As I write this article, I am working with a client to create an intranet that visualizes HR data, which it gets periodically in an email from an upstream source. Along for the ride is some—but not all—relevant contact information of the people the data concerns. This information is most useful when it lives in the organization's Active Directory, which, being an LDAP server, also makes for a handy-dandy authorization database for just about everything, on top of serving out contact information to email programs (as well as the photocopier!). Finally, this information is augmented by paper forms circulated to employees which get collated into our old buddy, Excel. And that, sure as shit, isn't going anywhere.

So, the quantitative information lives in an SQL database, because once upon a time those did things like business intelligence, rather than act as storage mechanisms for blogs. The master copy of all the authentication, access control and contact information is stored in LDAP, which in turn grants rights to view the quantitative information on two levels: directly in the database itself, and through the Web app. Finally, there is a two-way conduit between the contact database and the Excel file which concentrates the paper records. So simple.

Give That Grotesque Body a Hug

This is a lesson ground into my bones from the multitude of lugubrious failures over half a lifetime of working with information systems: no matter how pristine, orderly and all-encompassing your design, there will always be that burr, that nagging exception that compromises its integrity. And then a few months down the road there will be another one.

The lesson is embrace heterogeneity. It turns out that it isn't all that important to get every little burp and fart of business process under a single umbrella. What is important is that you can move information between locations and representations when you need to. Or, to paraphrase Wurman, the parts between the parts are more important than the parts.

Systems Run Better Downhill

…or so saith the de facto bible on the subject. A lot of these principles seem to have been figured out a long time ago. There's a paper written by Jonathan Grudin from back in 1988, when I was still playing Ninja Turtles, which suggested that many systems designed to support collaborative work were in fact zero-sum: they abridged the work of some—usually the purchasing managers—by generating extra work for others. Decades later, it appears not much has changed.

Information doesn't really flow, either. It sort of hops—arcs—from natural source to natural sink. Moving information in the opposite direction is an aberration. It's unreliable and mounds more expensive than reversing the natural polarity of that part of the system. And inverting that polarity is almost always a play on the psychology of human beings, to give them a reason to play along. The rest of the time, we can, and should, rely on the informational equivalent of gravity.

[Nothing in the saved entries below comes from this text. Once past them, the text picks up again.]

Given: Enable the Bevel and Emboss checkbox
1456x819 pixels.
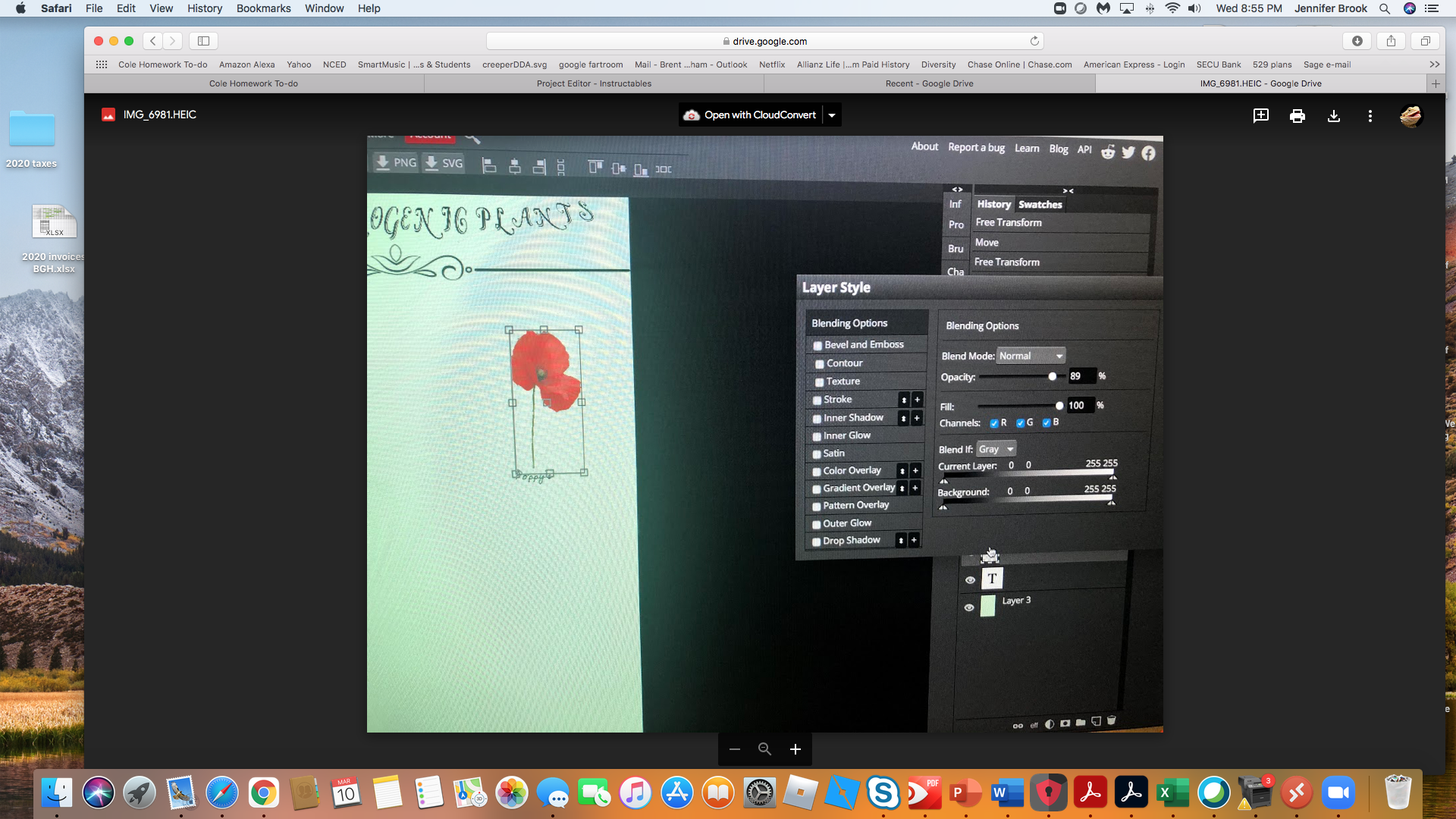Looking at the screenshot, I should pyautogui.click(x=817, y=345).
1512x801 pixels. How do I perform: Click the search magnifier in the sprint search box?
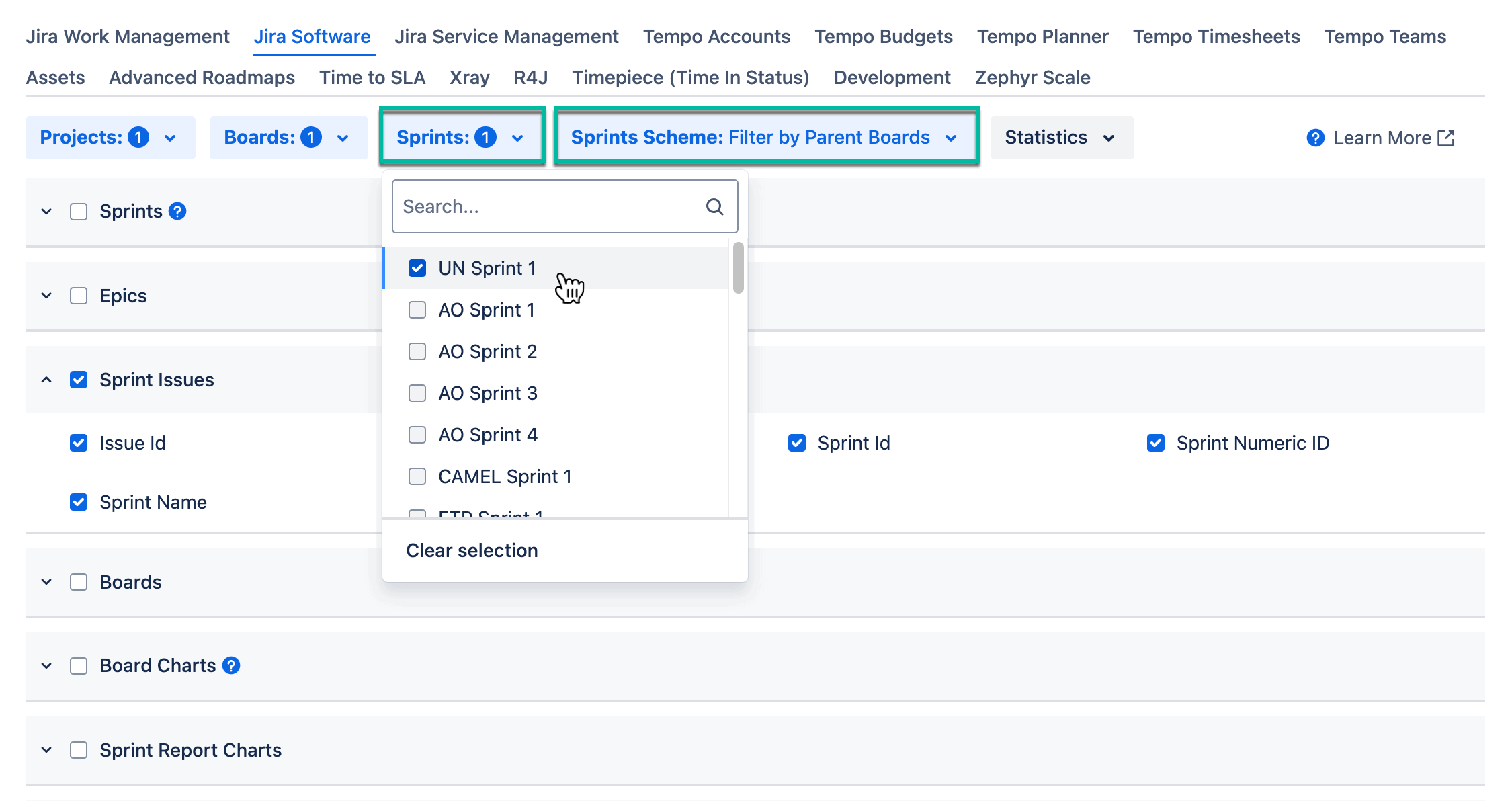coord(714,206)
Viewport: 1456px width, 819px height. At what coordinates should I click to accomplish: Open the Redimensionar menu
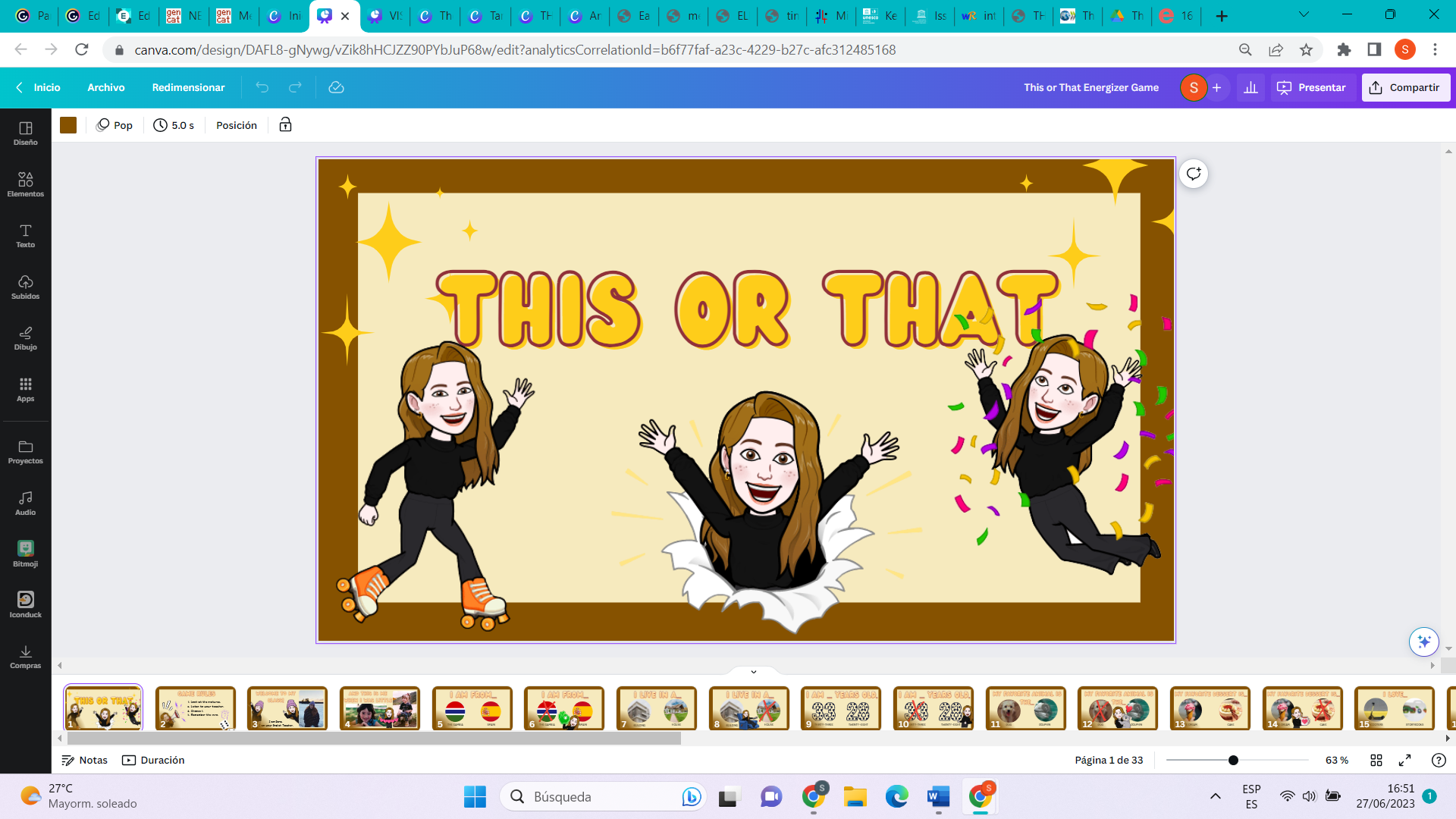click(x=188, y=87)
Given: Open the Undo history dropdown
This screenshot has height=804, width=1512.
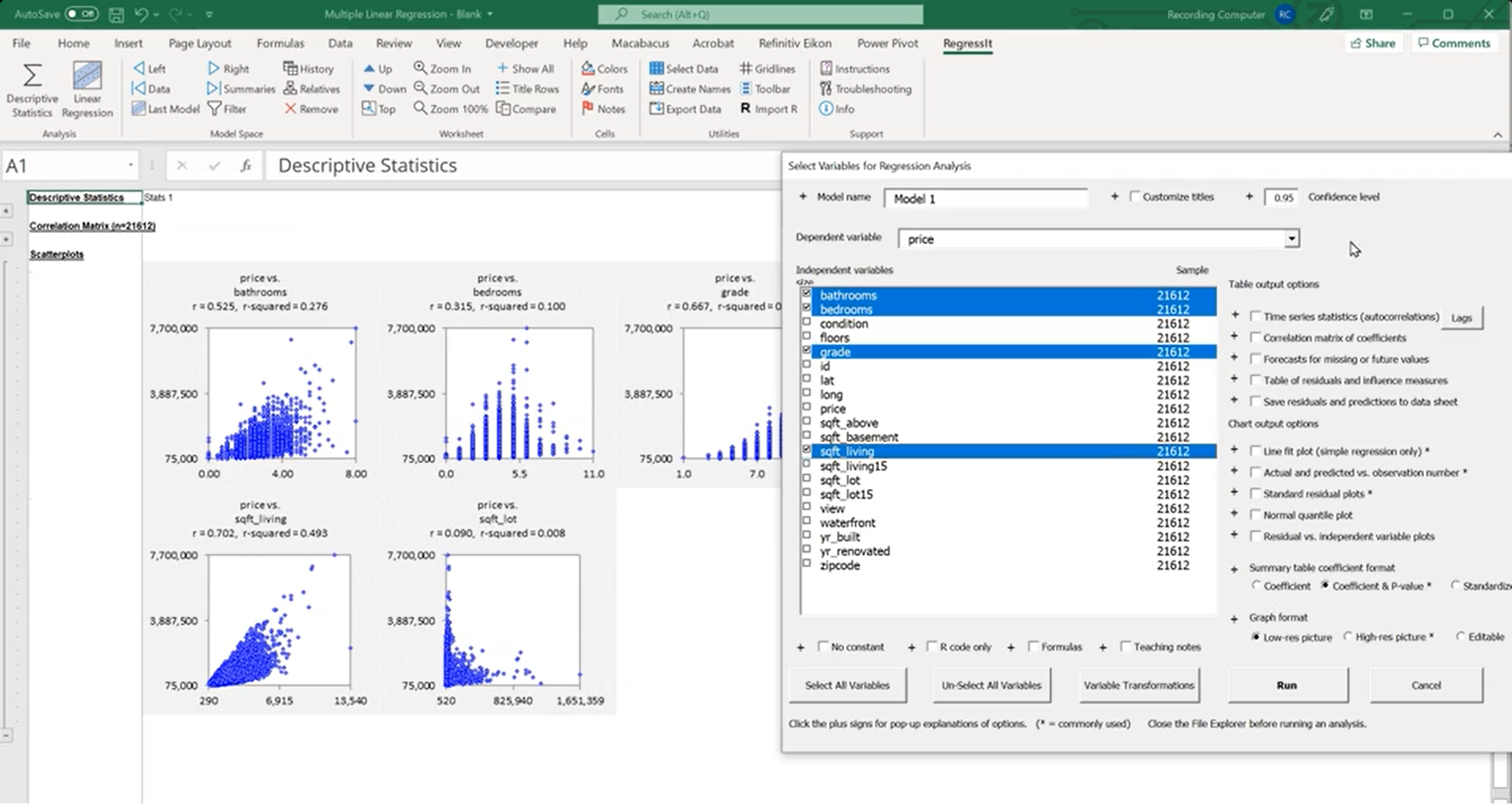Looking at the screenshot, I should (156, 14).
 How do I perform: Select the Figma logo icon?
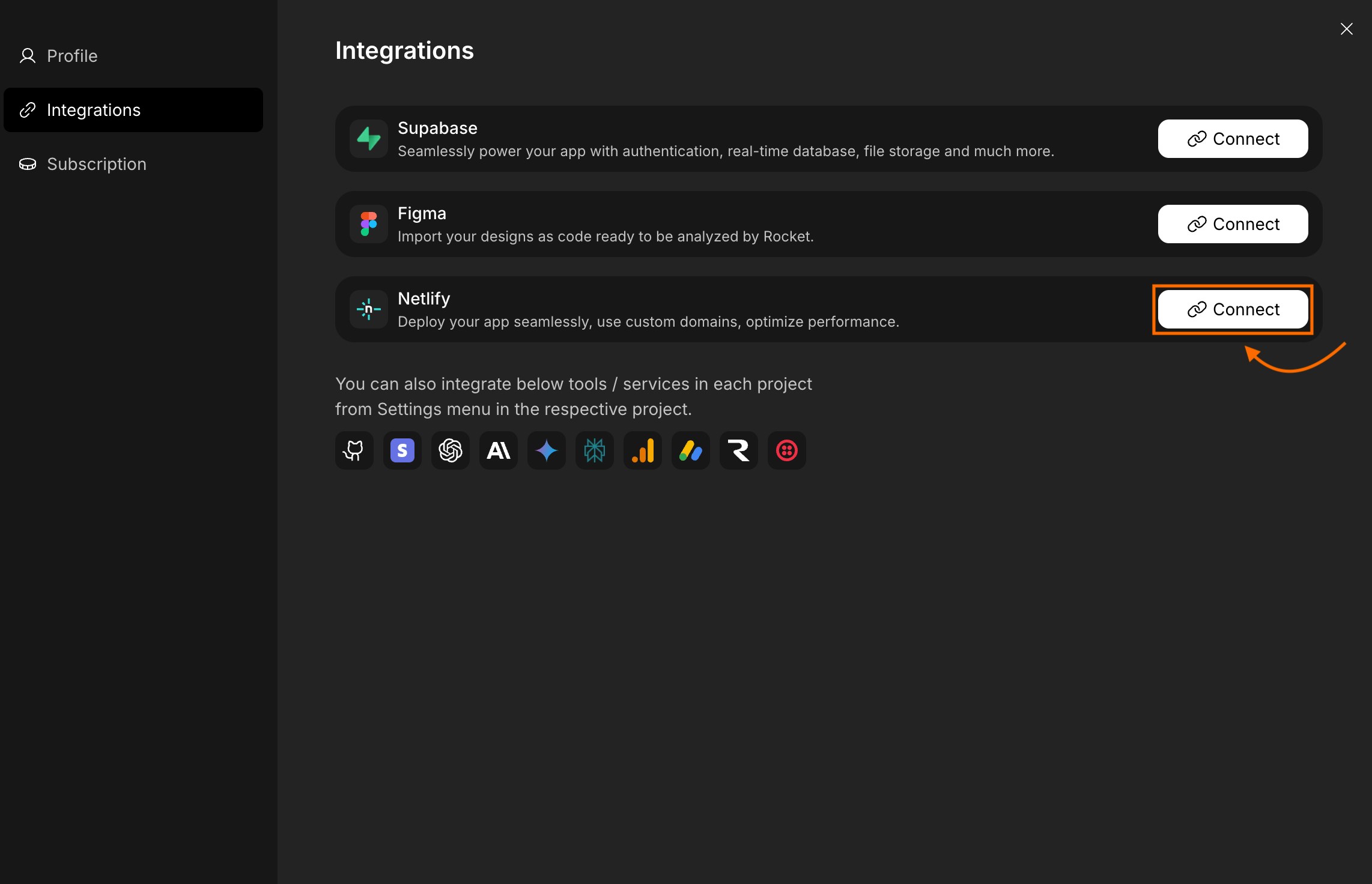368,224
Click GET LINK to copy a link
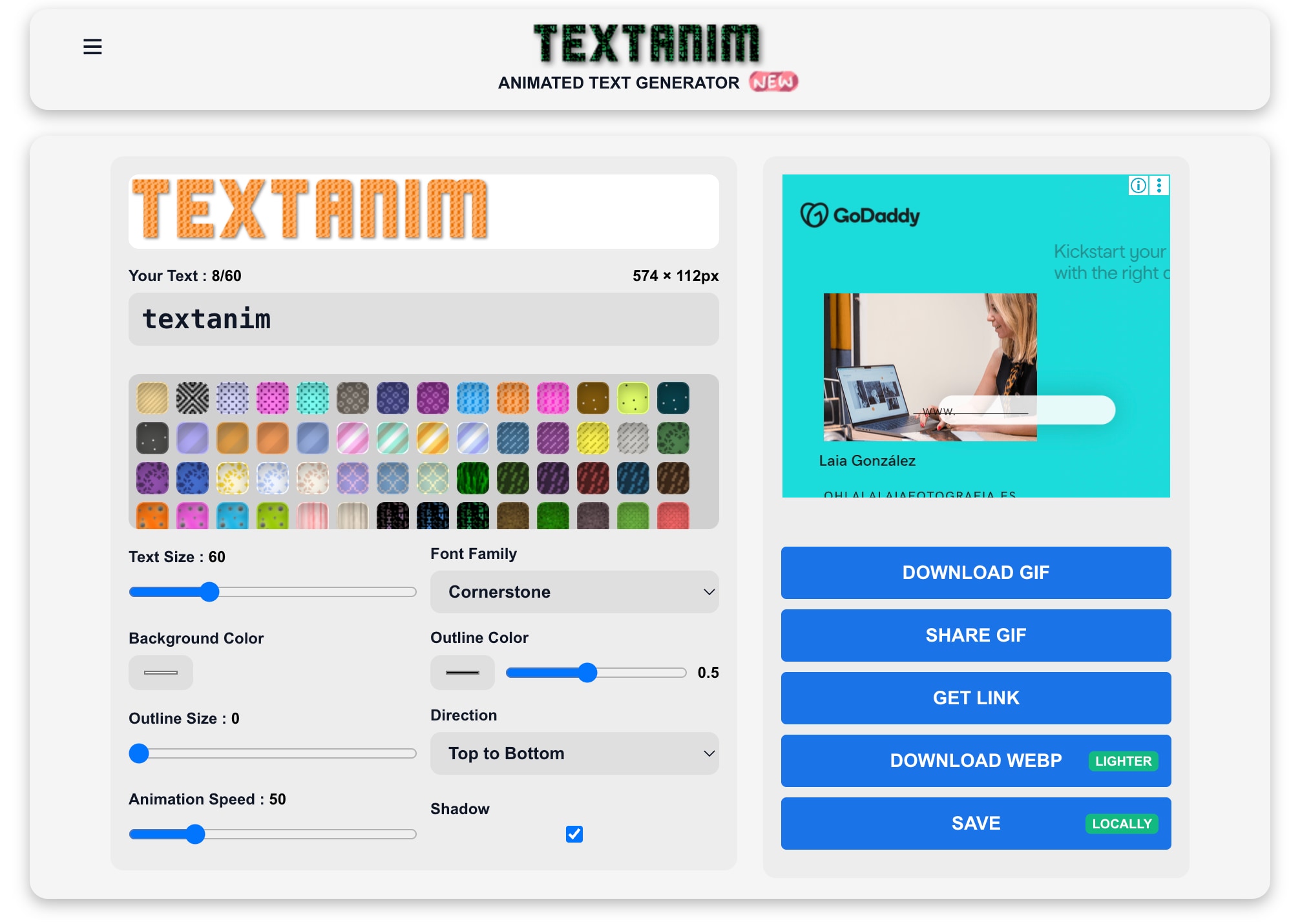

Resilience is the New Efficiency

I can't remember where I read the following, but it goes like this: An appliance is something you replace. A tool is something you sharpen. I'm not especially interested in making appliances, otherwise known as applications. They're too monolithic, too single-minded. They aren't made with their surroundings in mind; they don't recognize the arbitrarily many ways they could be applied in concert with other elements in their environment. This is because an application's application is preordained.

The infrastructural analogue to the appliance/application is the solution, which reduces to an assembly line: an all-encompassing, end-to-end process which generates a narrow range of products, for which the priority is cost-efficiency. An assembly line may be efficient, but a well-stocked workbench is a lot more robust.

But efficiency assumes that you already know what you're doing and you just need to do it bigger, faster and cheaper. I venture that in today's business climate, such clarity is rarely so self-evident. There is enormous value in cohering an idea, and then laying out the equipment to play around with it, enabling businesses to slow down without slowing down their business. That's really the kind of work I love to do: making tools, language and environments for organizations to tinker, introspect and explore.